- **Tasks to perform**:
(A) From the maple Dijon salmon recipe, write out the part that opens with the words containing "Bring warmth and" and closes with "from the heart.".
(B) Continue the maple Dijon salmon recipe from the point where it stops.

- **Provided passage**:
○ ○ ○ ○ ○ ○ ○

Bring warmth and comfort to your table this fall with this flavorful Maple Dijon Coho Salmon. The rich, buttery texture of wild-caught Coho pairs beautifully with a golden glaze of maple syrup and Dijon mustard, while the toasted walnuts add a satisfying crunch and depth of flavor. Whether served over roasted root vegetables, wild rice, or a crisp fall salad, this recipe is the perfect way to celebrate cooler days and nourishing meals made from the heart.

  • Cook Time: 8 mins

Ingredients

Instructions

Ingredients

  • 4 Portions Wild for Salmon Coho Salmon
  • 2 Tbs Dijon Mustard
  • 3 Tsp Maple
  • ⅔ Cup Walnuts
  • 2 Tbs Parsely
  • 1 Tbs Thyme
  • Salt and Pepper, to taste
  • Olive Oil, to grease pan

Instructions

  1. Preheat oven to 400.

○ ○ ○ ○ ○ ○ ○

- **Recorded information**:

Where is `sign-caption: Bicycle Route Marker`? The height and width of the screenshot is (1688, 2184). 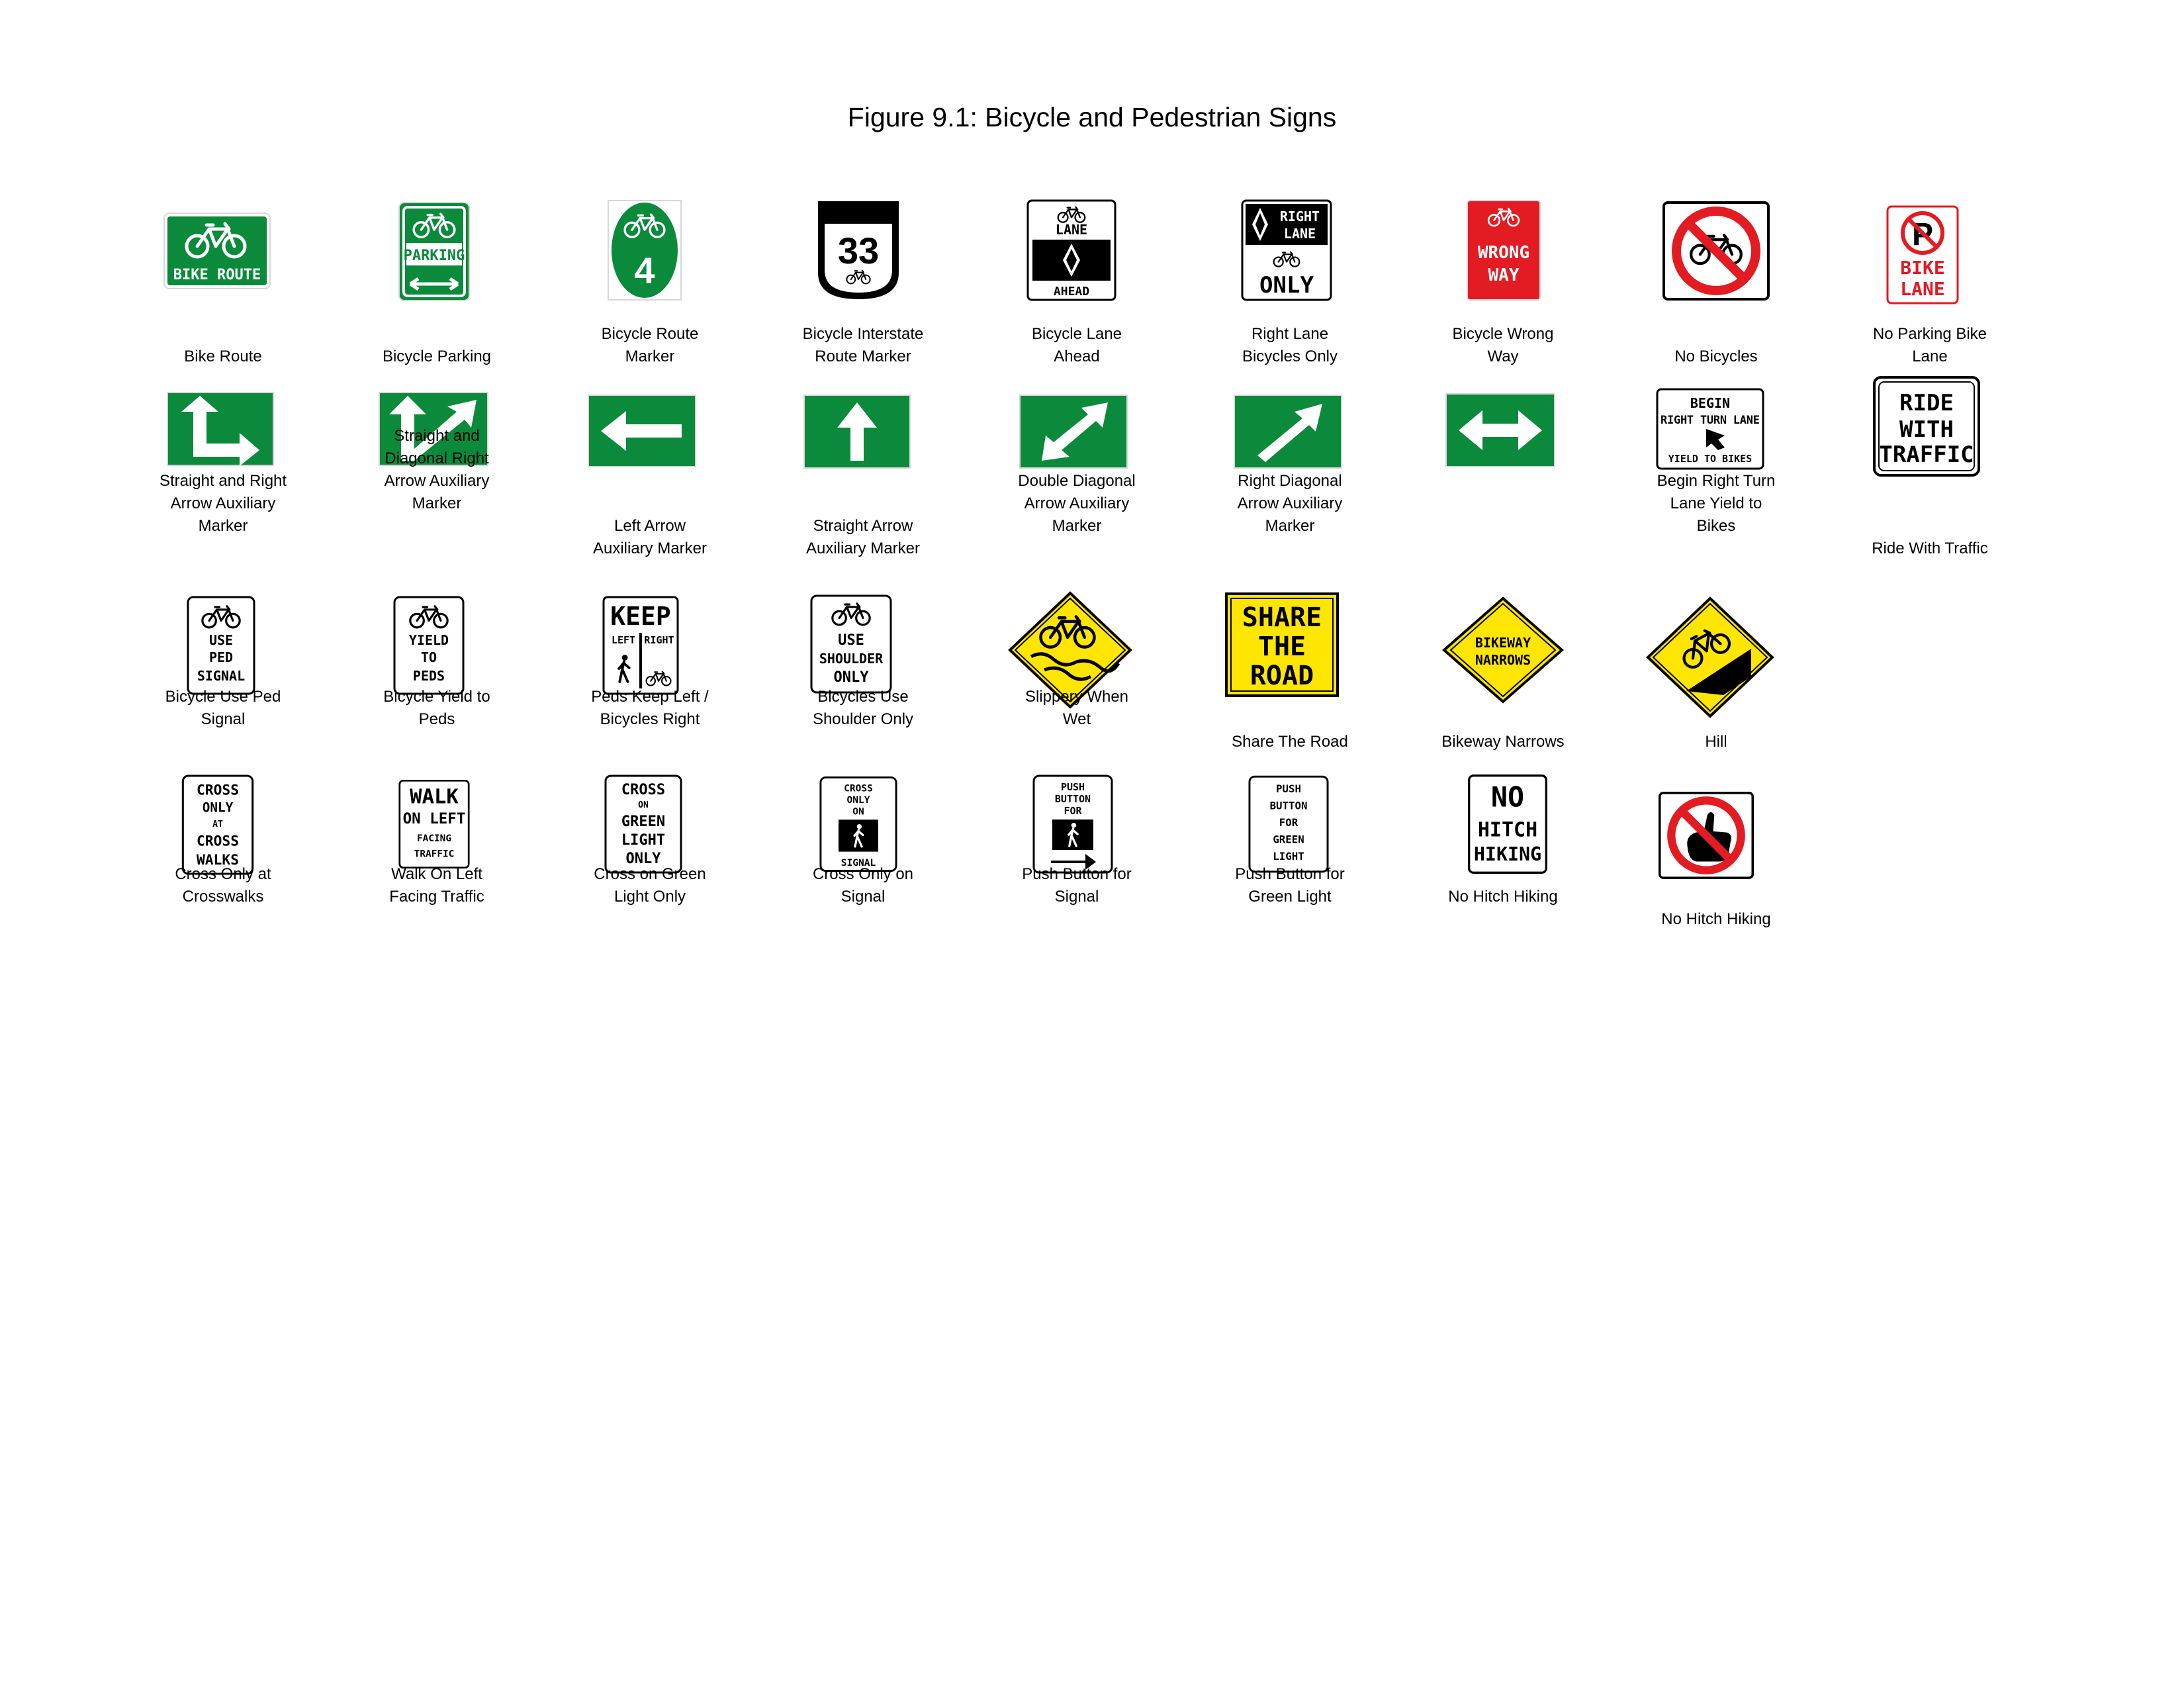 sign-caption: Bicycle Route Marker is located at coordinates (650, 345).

○ ○ ○ ○ ○ ○ ○

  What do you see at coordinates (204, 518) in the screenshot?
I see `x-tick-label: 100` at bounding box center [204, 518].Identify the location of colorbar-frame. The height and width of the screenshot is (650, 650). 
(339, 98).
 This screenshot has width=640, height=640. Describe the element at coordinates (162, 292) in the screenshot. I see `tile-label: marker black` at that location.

○ ○ ○ ○ ○ ○ ○

- **Responses by item number**:
(A)
Bring warmth and comfort to your table this fall with this flavorful Maple Dijon Coho Salmon. The rich, buttery texture of wild-caught Coho pairs beautifully with a golden glaze of maple syrup and Dijon mustard, while the toasted walnuts add a satisfying crunch and depth of flavor. Whether served over roasted root vegetables, wild rice, or a crisp fall salad, this recipe is the perfect way to celebrate cooler days and nourishing meals made from the heart.

(B)
  2. Mix the dijon mustard and maple syrup together in a small bowl and put aside.
  3. Rough chop parsley, thyme, and walnuts (Leaving some of the walnuts bigger in size). Combine them in the same bowl.
  4. Remove the coho from the package and place in an oiled baking dish. Salt, pepper salmon and evenly put the maple dijon mixture on top. Sprinkle the herb and walnut mixture on top.
  5. Cook at 400 for 5 minutes, turn the oven to broil and cook just long enough to toast the walnuts (should be an additional 1-2 minutes), watch carefully!
  6. Enjoy!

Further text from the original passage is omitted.